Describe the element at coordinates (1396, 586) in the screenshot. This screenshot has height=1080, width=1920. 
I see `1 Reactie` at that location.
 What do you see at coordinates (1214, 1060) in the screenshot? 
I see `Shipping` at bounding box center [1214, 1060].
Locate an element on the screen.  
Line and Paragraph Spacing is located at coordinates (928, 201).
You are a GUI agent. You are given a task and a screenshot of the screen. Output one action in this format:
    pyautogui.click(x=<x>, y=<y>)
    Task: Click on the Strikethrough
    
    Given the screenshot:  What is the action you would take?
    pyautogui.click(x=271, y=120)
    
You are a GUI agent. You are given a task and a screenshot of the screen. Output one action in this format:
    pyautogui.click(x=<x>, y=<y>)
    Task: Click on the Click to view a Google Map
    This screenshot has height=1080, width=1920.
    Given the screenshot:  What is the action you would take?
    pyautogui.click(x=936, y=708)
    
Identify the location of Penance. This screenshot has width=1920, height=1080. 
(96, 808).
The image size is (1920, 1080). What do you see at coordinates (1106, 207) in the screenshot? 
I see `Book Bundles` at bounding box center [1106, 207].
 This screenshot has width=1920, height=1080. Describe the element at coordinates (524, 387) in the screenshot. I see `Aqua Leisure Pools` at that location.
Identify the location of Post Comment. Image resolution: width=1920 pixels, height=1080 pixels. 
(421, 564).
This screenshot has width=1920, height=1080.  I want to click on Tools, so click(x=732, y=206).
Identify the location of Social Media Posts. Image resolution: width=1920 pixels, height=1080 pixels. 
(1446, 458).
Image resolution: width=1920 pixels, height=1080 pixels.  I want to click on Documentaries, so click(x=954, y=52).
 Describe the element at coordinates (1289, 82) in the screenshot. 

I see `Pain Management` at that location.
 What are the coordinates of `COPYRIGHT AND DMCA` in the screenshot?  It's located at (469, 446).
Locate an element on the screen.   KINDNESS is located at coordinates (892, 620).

#### AIM OF THE EXERCISE:
Swap "Identify the location of" for "Find the position of" throughout all the records above and write them out again, leaving everything else untouched.

#### EXPECTED OUTPUT:
Describe the element at coordinates (1396, 586) in the screenshot. This screenshot has height=1080, width=1920. 
I see `1 Reactie` at that location.
 What do you see at coordinates (1214, 1060) in the screenshot? 
I see `Shipping` at bounding box center [1214, 1060].
Locate an element on the screen.  
Line and Paragraph Spacing is located at coordinates (928, 201).
You are a GUI agent. You are given a task and a screenshot of the screen. Output one action in this format:
    pyautogui.click(x=<x>, y=<y>)
    Task: Click on the Strikethrough
    
    Given the screenshot:  What is the action you would take?
    pyautogui.click(x=271, y=120)
    
You are a GUI agent. You are given a task and a screenshot of the screen. Output one action in this format:
    pyautogui.click(x=<x>, y=<y>)
    Task: Click on the Click to view a Google Map
    This screenshot has height=1080, width=1920.
    Given the screenshot:  What is the action you would take?
    pyautogui.click(x=936, y=708)
    
Find the position of Penance. This screenshot has width=1920, height=1080. 
(96, 808).
The image size is (1920, 1080). What do you see at coordinates (1106, 207) in the screenshot? 
I see `Book Bundles` at bounding box center [1106, 207].
 This screenshot has width=1920, height=1080. Describe the element at coordinates (524, 387) in the screenshot. I see `Aqua Leisure Pools` at that location.
Find the position of Post Comment. Image resolution: width=1920 pixels, height=1080 pixels. 
(421, 564).
This screenshot has width=1920, height=1080.  I want to click on Tools, so click(x=732, y=206).
Find the position of Social Media Posts. Image resolution: width=1920 pixels, height=1080 pixels. 
(1446, 458).
Image resolution: width=1920 pixels, height=1080 pixels.  I want to click on Documentaries, so click(x=954, y=52).
 Describe the element at coordinates (1289, 82) in the screenshot. 

I see `Pain Management` at that location.
 What are the coordinates of `COPYRIGHT AND DMCA` in the screenshot?  It's located at (469, 446).
Locate an element on the screen.   KINDNESS is located at coordinates (892, 620).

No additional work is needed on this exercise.